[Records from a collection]
★ ★ ★

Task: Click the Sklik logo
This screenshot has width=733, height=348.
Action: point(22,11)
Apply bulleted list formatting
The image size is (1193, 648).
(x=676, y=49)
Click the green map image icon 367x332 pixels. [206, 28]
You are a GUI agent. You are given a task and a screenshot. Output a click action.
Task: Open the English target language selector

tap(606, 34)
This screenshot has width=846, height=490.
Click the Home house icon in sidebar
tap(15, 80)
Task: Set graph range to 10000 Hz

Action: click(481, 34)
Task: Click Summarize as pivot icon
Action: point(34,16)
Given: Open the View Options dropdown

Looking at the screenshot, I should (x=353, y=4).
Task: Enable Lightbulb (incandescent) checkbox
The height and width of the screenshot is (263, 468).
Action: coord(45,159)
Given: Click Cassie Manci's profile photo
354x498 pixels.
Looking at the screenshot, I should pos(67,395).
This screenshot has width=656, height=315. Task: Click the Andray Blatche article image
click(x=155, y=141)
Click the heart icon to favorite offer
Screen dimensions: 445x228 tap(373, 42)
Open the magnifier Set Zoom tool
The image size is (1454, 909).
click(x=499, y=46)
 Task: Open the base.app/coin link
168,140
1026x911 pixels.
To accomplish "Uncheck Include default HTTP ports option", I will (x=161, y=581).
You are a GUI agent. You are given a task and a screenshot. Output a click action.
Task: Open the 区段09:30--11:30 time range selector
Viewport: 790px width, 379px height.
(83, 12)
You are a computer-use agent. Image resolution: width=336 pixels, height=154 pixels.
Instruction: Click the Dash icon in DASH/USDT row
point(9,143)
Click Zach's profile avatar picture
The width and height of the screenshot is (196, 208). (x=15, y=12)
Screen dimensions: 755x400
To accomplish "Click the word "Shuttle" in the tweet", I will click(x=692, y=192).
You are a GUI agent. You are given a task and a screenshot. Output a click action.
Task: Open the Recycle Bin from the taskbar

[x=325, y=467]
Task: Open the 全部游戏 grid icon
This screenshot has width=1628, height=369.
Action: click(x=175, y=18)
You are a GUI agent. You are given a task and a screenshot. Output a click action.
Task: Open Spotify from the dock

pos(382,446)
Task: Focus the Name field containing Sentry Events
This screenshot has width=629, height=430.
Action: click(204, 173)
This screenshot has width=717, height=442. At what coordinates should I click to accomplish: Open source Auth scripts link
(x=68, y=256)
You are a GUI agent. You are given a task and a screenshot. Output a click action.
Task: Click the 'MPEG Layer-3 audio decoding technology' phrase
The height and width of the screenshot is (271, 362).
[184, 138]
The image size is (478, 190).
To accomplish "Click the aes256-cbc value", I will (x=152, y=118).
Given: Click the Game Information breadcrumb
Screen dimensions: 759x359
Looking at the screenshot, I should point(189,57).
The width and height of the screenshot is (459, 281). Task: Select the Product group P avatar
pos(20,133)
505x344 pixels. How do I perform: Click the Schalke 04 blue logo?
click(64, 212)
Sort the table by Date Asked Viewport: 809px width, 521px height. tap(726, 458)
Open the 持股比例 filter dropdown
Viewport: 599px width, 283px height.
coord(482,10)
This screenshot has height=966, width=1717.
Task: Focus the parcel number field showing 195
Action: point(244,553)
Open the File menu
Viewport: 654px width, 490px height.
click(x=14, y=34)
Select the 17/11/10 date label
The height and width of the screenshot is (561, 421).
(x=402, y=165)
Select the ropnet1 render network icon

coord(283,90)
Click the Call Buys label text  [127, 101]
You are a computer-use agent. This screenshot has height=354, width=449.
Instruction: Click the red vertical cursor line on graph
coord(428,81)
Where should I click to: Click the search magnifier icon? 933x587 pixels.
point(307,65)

★ ★ ★

Copy the records above exactly.

## Answer to this task
Task: Click the Sklik logo
This screenshot has width=733, height=348.
Action: point(22,11)
Apply bulleted list formatting
The image size is (1193, 648).
(x=676, y=49)
Click the green map image icon 367x332 pixels. [206, 28]
You are a GUI agent. You are given a task and a screenshot. Output a click action.
Task: Open the English target language selector

tap(606, 34)
This screenshot has width=846, height=490.
Click the Home house icon in sidebar
tap(15, 80)
Task: Set graph range to 10000 Hz

Action: click(481, 34)
Task: Click Summarize as pivot icon
Action: point(34,16)
Given: Open the View Options dropdown

Looking at the screenshot, I should (x=353, y=4).
Task: Enable Lightbulb (incandescent) checkbox
The height and width of the screenshot is (263, 468).
Action: coord(45,159)
Given: Click Cassie Manci's profile photo
354x498 pixels.
Looking at the screenshot, I should pos(67,395).
This screenshot has width=656, height=315. Task: Click the Andray Blatche article image
click(x=155, y=141)
Click the heart icon to favorite offer
Screen dimensions: 445x228 tap(373, 42)
Open the magnifier Set Zoom tool
The image size is (1454, 909).
click(x=499, y=46)
 Task: Open the base.app/coin link
168,140
1026x911 pixels.
To accomplish "Uncheck Include default HTTP ports option", I will (x=161, y=581).
You are a GUI agent. You are given a task and a screenshot. Output a click action.
Task: Open the 区段09:30--11:30 time range selector
Viewport: 790px width, 379px height.
(83, 12)
You are a computer-use agent. Image resolution: width=336 pixels, height=154 pixels.
Instruction: Click the Dash icon in DASH/USDT row
point(9,143)
Click Zach's profile avatar picture
The width and height of the screenshot is (196, 208). (x=15, y=12)
Screen dimensions: 755x400
To accomplish "Click the word "Shuttle" in the tweet", I will click(x=692, y=192).
You are a GUI agent. You are given a task and a screenshot. Output a click action.
Task: Open the Recycle Bin from the taskbar

[x=325, y=467]
Task: Open the 全部游戏 grid icon
This screenshot has width=1628, height=369.
Action: click(x=175, y=18)
You are a GUI agent. You are given a task and a screenshot. Output a click action.
Task: Open Spotify from the dock

pos(382,446)
Task: Focus the Name field containing Sentry Events
This screenshot has width=629, height=430.
Action: click(204, 173)
This screenshot has width=717, height=442. At what coordinates should I click to accomplish: Open source Auth scripts link
(x=68, y=256)
You are a GUI agent. You are given a task and a screenshot. Output a click action.
Task: Click the 'MPEG Layer-3 audio decoding technology' phrase
The height and width of the screenshot is (271, 362).
[184, 138]
The image size is (478, 190).
To accomplish "Click the aes256-cbc value", I will (x=152, y=118).
Given: Click the Game Information breadcrumb
Screen dimensions: 759x359
Looking at the screenshot, I should point(189,57).
The width and height of the screenshot is (459, 281). Task: Select the Product group P avatar
pos(20,133)
505x344 pixels. How do I perform: Click the Schalke 04 blue logo?
click(64, 212)
Sort the table by Date Asked Viewport: 809px width, 521px height. tap(726, 458)
Open the 持股比例 filter dropdown
Viewport: 599px width, 283px height.
coord(482,10)
This screenshot has height=966, width=1717.
Task: Focus the parcel number field showing 195
Action: point(244,553)
Open the File menu
Viewport: 654px width, 490px height.
click(x=14, y=34)
Select the 17/11/10 date label
The height and width of the screenshot is (561, 421).
(x=402, y=165)
Select the ropnet1 render network icon

coord(283,90)
Click the Call Buys label text  [127, 101]
You are a computer-use agent. This screenshot has height=354, width=449.
Instruction: Click the red vertical cursor line on graph
coord(428,81)
Where should I click to: Click the search magnifier icon? 933x587 pixels.
point(307,65)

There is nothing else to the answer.